Parmi les sources qu'elle a consultées dans les délais fixés, la Direction des recherches a trouvé peu d'information sur le lévirat, particulièrement dans le groupe ethnique peul.

1. Fréquence du lévirat et du sororat

Selon INTACT, une organisation sans but lucratif belge fondée en 2009 qui « vise à devenir un "lieu de référence" sur les questions juridiques » liées aux pratiques traditionnelles comme les mutilations génitales féminines et les mariages forcés (INTACT s.d.), le sororat consiste à obliger une fille à « "remplacer" sa sœur [décédée] auprès de son mari » et le lévirat consiste à « obliger le frère du mari défunt à le "remplacer" auprès de son épouse » (ibid. 10 oct. 2012).

Le lévirat et le sororat figurent parmi les pratiques traditionnelles de la Guinée qui ont toujours cours (Nations Unies mars 2012, 62; FeDDAF janv. 2013; CI-AF 26 juin 2013). Au cours d'un entretien téléphonique avec la Direction des recherches le 26 juin 2013, un représentant du Comité Inter-Africain sur les pratiques traditionnelles néfastes (CI-AF), a affirmé que le lévirat est une pratique répandue en Guinée et que celui-ci est « ancré dans les moeurs » (ibid.). De plus, il a ajouté que le sororat est également répandu au pays puisque ces pratiques sont généralement interreliées (ibid.).

Le représentant du CI-AF a aussi précisé que le lévirat est pratiqué chez le groupe ethnique peul (ibid.). Dans une communication écrite envoyée à la Direction des recherches le 1er juillet 2013, le représentant de l'Agency for Cooperation and Research in Development (ACORD) en Guinée, une ONG qui travaille dans une dizaine de pays africains [traduction] « avec les communautés sur les moyens de subsistance et de souveraineté alimentaire, le VIH et le sida, et le renforcement de la paix et des droits des femmes » (ACORD s.d.), a signalé de son côté que les deux groupes ethniques qui pratiquent le lévirat en Guinée sont les Peuls et les Malinkés (ibid. 1er juill. 2013).

2. Refus du lévirat

Le représentant du CI-AF a signalé que le refus d'une femme de se marier avec le frère de son mari défunt est considéré comme une « honte » pour la famille (CI-AF 26 juin 2013).

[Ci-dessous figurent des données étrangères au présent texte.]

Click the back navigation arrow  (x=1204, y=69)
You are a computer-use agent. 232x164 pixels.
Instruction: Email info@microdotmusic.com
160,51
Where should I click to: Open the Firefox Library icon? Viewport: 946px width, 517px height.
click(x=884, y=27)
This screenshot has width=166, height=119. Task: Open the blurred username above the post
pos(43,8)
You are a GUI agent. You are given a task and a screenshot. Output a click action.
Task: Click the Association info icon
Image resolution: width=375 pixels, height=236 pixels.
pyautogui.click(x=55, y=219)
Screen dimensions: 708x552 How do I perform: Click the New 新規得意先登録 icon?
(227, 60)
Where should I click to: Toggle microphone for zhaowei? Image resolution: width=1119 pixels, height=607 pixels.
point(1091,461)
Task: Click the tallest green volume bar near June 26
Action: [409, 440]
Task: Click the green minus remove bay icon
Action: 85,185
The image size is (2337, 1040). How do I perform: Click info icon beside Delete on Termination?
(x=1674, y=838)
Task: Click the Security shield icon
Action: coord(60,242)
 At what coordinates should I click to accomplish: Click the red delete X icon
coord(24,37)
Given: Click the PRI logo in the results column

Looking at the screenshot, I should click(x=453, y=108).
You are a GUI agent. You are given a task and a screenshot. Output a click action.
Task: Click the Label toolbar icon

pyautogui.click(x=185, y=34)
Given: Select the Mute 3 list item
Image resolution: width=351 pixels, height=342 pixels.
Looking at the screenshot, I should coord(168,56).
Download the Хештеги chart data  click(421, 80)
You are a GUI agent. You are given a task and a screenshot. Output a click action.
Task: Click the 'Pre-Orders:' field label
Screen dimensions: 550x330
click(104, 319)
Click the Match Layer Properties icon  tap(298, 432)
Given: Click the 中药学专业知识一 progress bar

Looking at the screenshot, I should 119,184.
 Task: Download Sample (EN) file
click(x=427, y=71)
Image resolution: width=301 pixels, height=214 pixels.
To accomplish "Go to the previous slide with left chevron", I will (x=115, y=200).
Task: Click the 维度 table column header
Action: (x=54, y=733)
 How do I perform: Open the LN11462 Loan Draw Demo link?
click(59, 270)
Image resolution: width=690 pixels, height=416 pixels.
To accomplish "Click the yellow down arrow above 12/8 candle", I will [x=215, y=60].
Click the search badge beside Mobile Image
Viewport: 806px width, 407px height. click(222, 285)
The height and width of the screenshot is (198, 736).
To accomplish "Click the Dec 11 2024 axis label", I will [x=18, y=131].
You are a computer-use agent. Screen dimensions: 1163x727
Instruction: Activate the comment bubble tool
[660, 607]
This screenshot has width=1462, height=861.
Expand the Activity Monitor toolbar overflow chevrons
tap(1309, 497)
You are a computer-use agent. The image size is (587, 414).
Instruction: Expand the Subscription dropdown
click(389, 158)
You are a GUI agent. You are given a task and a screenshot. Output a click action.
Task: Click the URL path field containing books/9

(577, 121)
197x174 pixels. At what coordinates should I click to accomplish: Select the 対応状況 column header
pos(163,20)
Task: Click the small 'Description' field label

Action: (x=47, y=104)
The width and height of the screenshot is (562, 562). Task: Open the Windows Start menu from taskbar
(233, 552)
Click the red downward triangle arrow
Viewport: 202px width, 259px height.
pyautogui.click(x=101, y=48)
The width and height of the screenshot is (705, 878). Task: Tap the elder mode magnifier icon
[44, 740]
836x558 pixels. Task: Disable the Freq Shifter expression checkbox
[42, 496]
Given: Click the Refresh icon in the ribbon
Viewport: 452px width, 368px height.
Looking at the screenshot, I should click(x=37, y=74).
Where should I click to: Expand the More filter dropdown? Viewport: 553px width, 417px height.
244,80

Dans un tel cas, le représentant a précisé que la famille exerce une « forte pression » sur la femme afin de la faire changer d'avis (ibid.). Le représentant de l'ACORD en Guinée a également fait état, chez les Peuls, de cette pression en expliquant que les arguments utilisés sont liés à l'éducation et à l'intégration sociale des enfants ainsi qu'à « la gestion des richesses » laissées par le mari (ACORD 1er juill. 2013). Toutefois, il a signalé que, dans certains cas, « des familles font tout pour que la femme quitte le foyer pour s'approprier des biens laissés par le défunt » (ibid.). Il a ajouté que, généralement, ce sont les femmes plus scolarisées qui refusent la pratique du lévirat (ibid.).

Le représentant du CI-AF a signalé que, lorsqu'une femme refuse de se remarier, un « différend » peut se former entre elle et sa famille (CI-AF 26 juin 2013). Il a précisé que, en conséquence, elle peut être battue par les membres de sa famille (ibid.). Il a expliqué que les trois situations possibles, dans le cas du refus du lévirat, sont les suivantes :

  1. La femme refuse de se remarier : la famille s'unit et décide de l'exclure temporairement ou définitivement. La durée de l'exclusion peut varier si une personne, généralement très proche de la famille, décide « d'arranger la situation » en permettant le dialogue entre les deux parties;
  2. La femme refuse de se remarier et certains membres de sa famille soutiennent sa décision : cela provoque une fracture au sein de la famille. La femme peut être menacée d'exclusion. Si sa mère se retrouve parmi les membres qui la soutiennent, cette dernière peut également être menacée de divorce et d'exclusion;
  3. La femme refuse de se remarier et cette dernière est complètement soutenue par famille : le remariage n'a pas lieu et la femme retourne vivre dans sa famille (ibid.).

Parmi les sources qu'elle a consultées, la Direction des recherches n'a trouvé aucune autre information allant dans le même sens.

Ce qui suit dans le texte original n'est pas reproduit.